Extract verbatim every line from the one containing "The image size is (317, 317)." through the final line, with both ends included, and omit the pictures.

Location data for words and elements
++++++++++
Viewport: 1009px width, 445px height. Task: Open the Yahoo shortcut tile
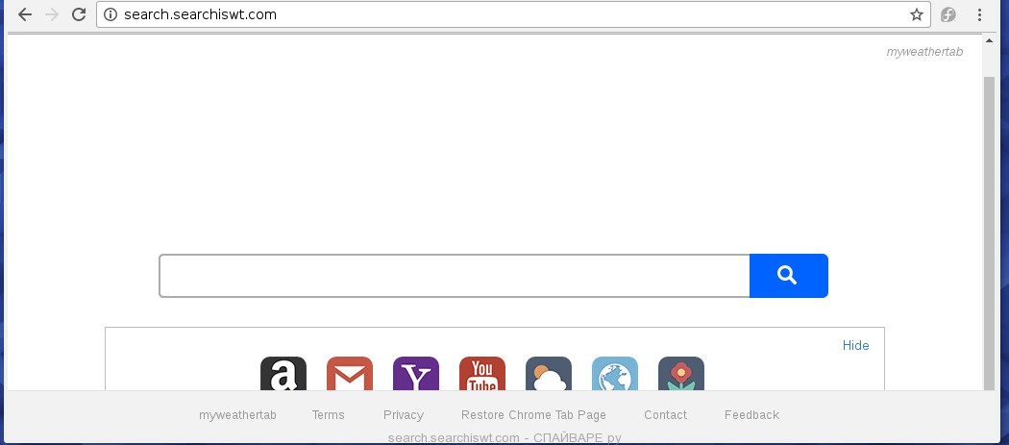click(x=416, y=374)
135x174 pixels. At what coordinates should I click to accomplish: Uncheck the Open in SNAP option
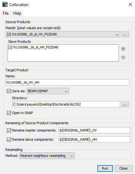pyautogui.click(x=9, y=113)
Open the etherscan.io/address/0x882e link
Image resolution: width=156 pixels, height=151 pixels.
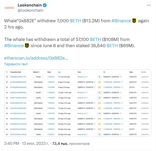pos(36,58)
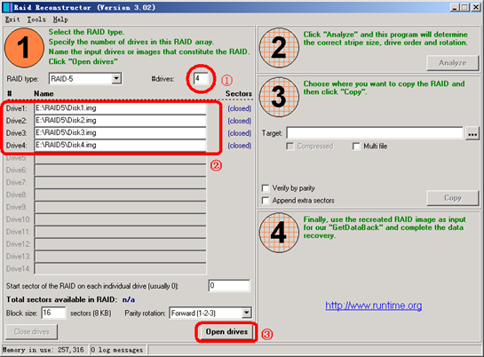Open the Parity rotation dropdown

[246, 313]
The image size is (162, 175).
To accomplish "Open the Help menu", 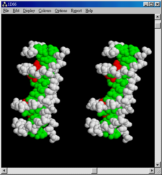I will coord(89,11).
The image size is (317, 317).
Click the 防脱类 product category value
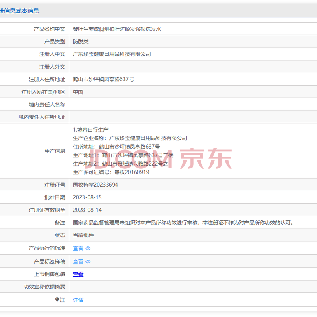tap(81, 42)
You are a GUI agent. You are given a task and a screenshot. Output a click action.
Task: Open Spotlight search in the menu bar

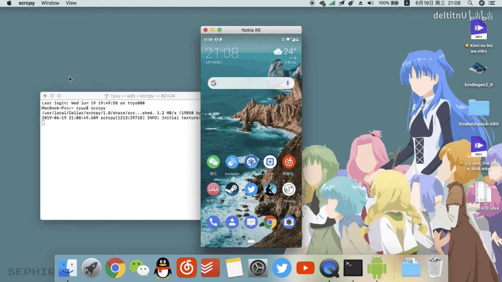[x=470, y=3]
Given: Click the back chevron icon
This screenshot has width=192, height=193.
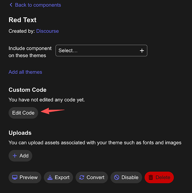Looking at the screenshot, I should pyautogui.click(x=11, y=5).
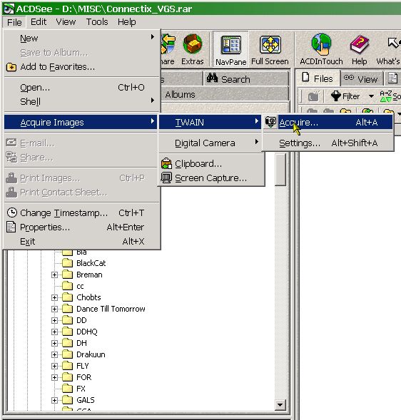
Task: Open the View tab
Action: pyautogui.click(x=361, y=78)
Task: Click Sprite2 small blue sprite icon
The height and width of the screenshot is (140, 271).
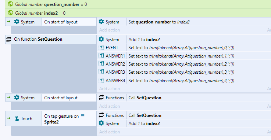Action: tap(83, 115)
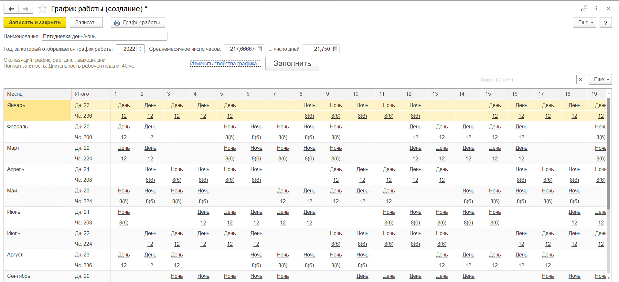Clear the search field with X
This screenshot has width=619, height=282.
click(581, 80)
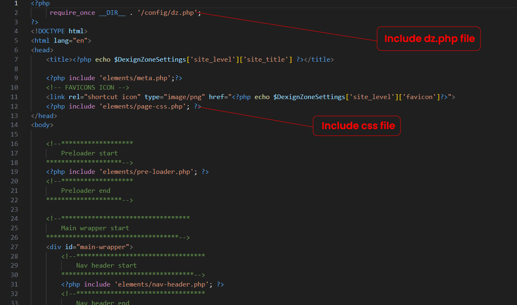Click the "Include css file" callout box
Screen dimensions: 517x305
point(357,126)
++++++++++
- **Task output**:
The image size is (317, 317).
Click the 防脱类 product category value
tap(81, 42)
You are a GUI agent. You are given a task and a screenshot. Output a click action.
Task: Open Spotlight search in the menu bar

[x=470, y=3]
Given: Click the back chevron icon
This screenshot has width=192, height=193.
Looking at the screenshot, I should pyautogui.click(x=11, y=5).
Task: Open the View tab
Action: pyautogui.click(x=361, y=78)
Task: Click Sprite2 small blue sprite icon
The height and width of the screenshot is (140, 271).
Action: tap(83, 115)
Clear the search field with X
This screenshot has width=619, height=282.
click(581, 80)
Click the "Include css file" callout box
Screen dimensions: 517x305
point(357,126)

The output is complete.